The Gotei is an anxious animal full of anxious animals. Animals that still remember cold, desperate days on the streets, or when being able to mold reiatsu was cause to be hunted and captured for a Clan. And prey animals– well-fed creatures who don’t have to kill to acquire their meal, for whom injury does not spell starvation– are exactly the type of animals that have never needed to pick their battles.
Did Yamamoto Genryūsai Shigekuni not bring rebellion against five noble clans all at once? Did he not win?
Prey animals faced with threats they cannot understand and power they cannot trust will fight back past the point of reason. Rabbits will break their own spines trying to escape the hold of helping hands, and a wild boar will gore its opponent even if they have to further impale themselves on a spear. Horses bite off fingers and crush skulls.
There is no reasoning which can reach an animal caught off guard by fear, especially the warmblooded creatures known as people. No other thing is so good at lying to itself and not dying from the ensuing dissonance between reality and belief, or how else would Aizen have tricked the Gotei and been defeated by them?
Starrk, if he were to walk into Yamamoto’s office and tell the truth, would be eviscerated.
There are other captains Starrk could confide in– Shunsui, even as a stranger, would believe him. Hirako-san too would heed his words. He is, after all, the one who has been carefully picking and choosing his battles to the point that his own Division is the epicenter of a concealed cold war.

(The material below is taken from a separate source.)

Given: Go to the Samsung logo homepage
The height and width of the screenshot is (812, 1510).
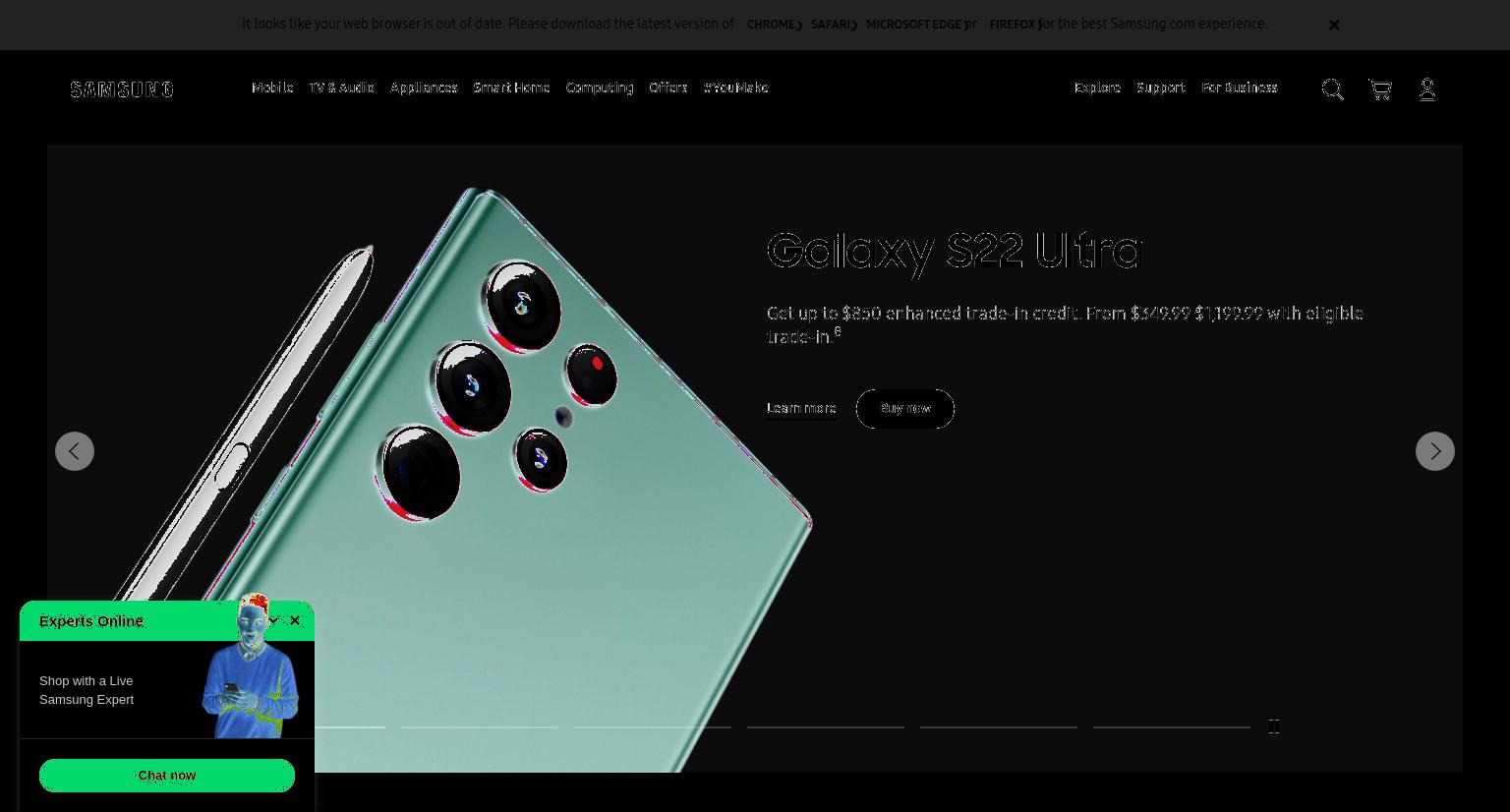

But setting himself up as an outside agent and moving captains behind the scenes will look exactly like treachery to paranoid eyes. Starrk is not acquainted with Yamamoto, but anyone could guess the end result would be tragedy on an unmarked scale.
Instead, Starrk has entered the Shin'ō Academy, his next few years sacrificed for credibility.
Frankly, he could kill Aizen today. A single shot no one would expect, for who would have the audacity to assassinate a captain in their own city?
He could walk into Las Noches’ halls and slaughter the Espada.
Starrk could start the Winter War early, decimate the Soldat, drag Yhwach into Hueco Mundo and watch him adjust to the novelty of being the one on the defensive. He could obliterate plans and spring traps a thousand years in the making.
But that would only ensure the Gotei 13 sleeps on, unaware and brittle. It would gain no strength, no unity, no realization of the corruption beneath their feet. The exact same loopholes and blind spots which enabled Aizen and Yhwach would remain in place, and it would be only a matter of time before another traitor came to take ruthless advantage of them, one cleverer than self-obsessed, miraculously lucky Aizen.
The facts remain. He could kill Aizen today. He could carve a permanent scar into the bedrock of Wandenreich, detonate his soul in Yhwach’s orbit like a superheated star, spreading violence like stardust. He could die in a blaze of glory, and rest easy, knowing he ensured Soul Society knew the oncoming war was here at their door.
But then what would the Shinigami learn?
Overachiever, Shunsui would call him, with that dear, bitter set to his mouth.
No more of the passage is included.